Chris Ham and colleagues followed most of that advice. They examined routine data for the 11 leading causes of acute hospital admission (p 1257). Ham interviewed Kaiser's senior clinical and managerial staff, and 35 clinicians and managers from the NHS visited California to observe Kaiser's facilities and services. Can apples learn anything from oranges? Ham's team broadly confirm Feachem's findings. The differences in bed day use, they say, depend more on length of stay than admission rates. The NHS has scope to use acute hospital beds more effectively. Jonathan Shapiro and Sarah Smith believe that Kaiser is successful in large part because it is a "value driven organisation" (p 1241). Patients and doctors have signed up to the Kaiser philosophy of egalitarianism, a system that offers less choice but equitable service.

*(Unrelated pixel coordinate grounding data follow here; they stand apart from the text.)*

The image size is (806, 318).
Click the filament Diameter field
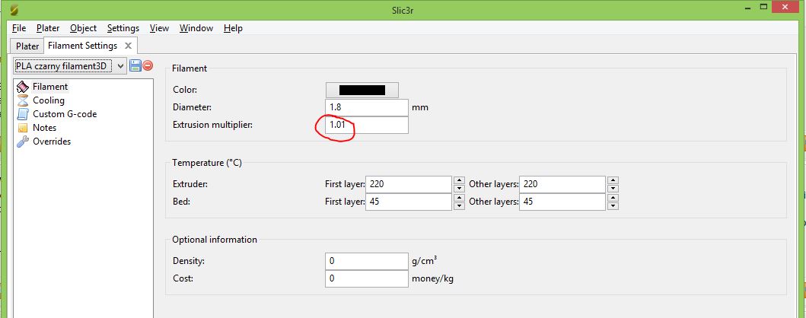366,107

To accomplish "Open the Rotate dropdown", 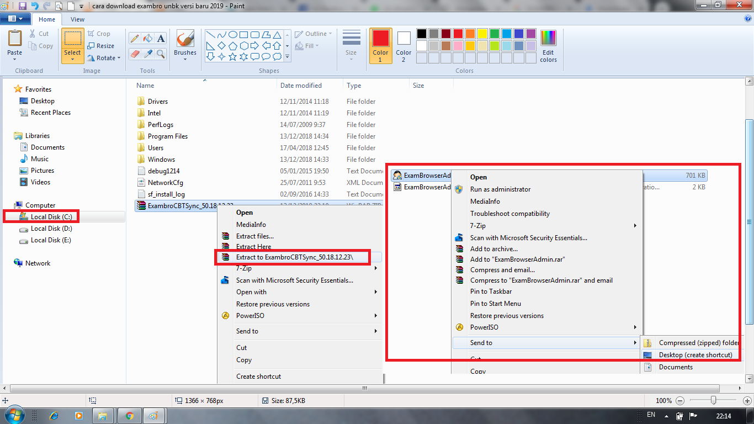I will (104, 57).
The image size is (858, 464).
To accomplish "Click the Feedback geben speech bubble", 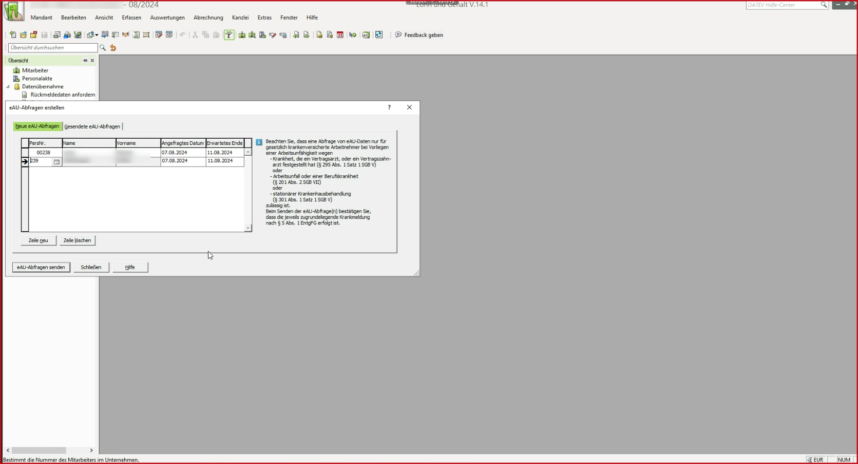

Five years ago when I researched a series of articles on the World Bank I was struck by the way people outside Britain were fascinated by the NHS. Here was a natural experiment of a health system offering universal coverage, a model that most modern policy makers bewitched by privatisation and insurance schemes would hesitate to recommend. How long before it collapsed? How to evaluate the effect of political interventions? A report from the Nuffield Trust describes the current UK government's strategy as "the most ambitious... national initiative to improve healthcare quality in the world" (p 1250). But as with other national health systems, there are insufficient good data—or analytic and evaluative capacity. Richard Smith considers the state of the NHS and concludes that we need better data to drive quality improvement (p 1239), although he doubts that "a state of quality and grace will be achieved in the NHS in another five years."

Elsewhere in this week's issue, researchers question the treatment of unilateral visual impairment detected at preschool vision screening (p 1251, p 1242); find that a smoking cessation programme delivered by cardiac nurses reduces smoking rates (p 1254); explore how health economics dictates that aspirin should be offered before statins to prevent heart disease (p 1264, p 1237); and show that the Framingham score overestimates the absolute coronary risk (p 1267). All these provide data that NHS policy makers would do well to consider.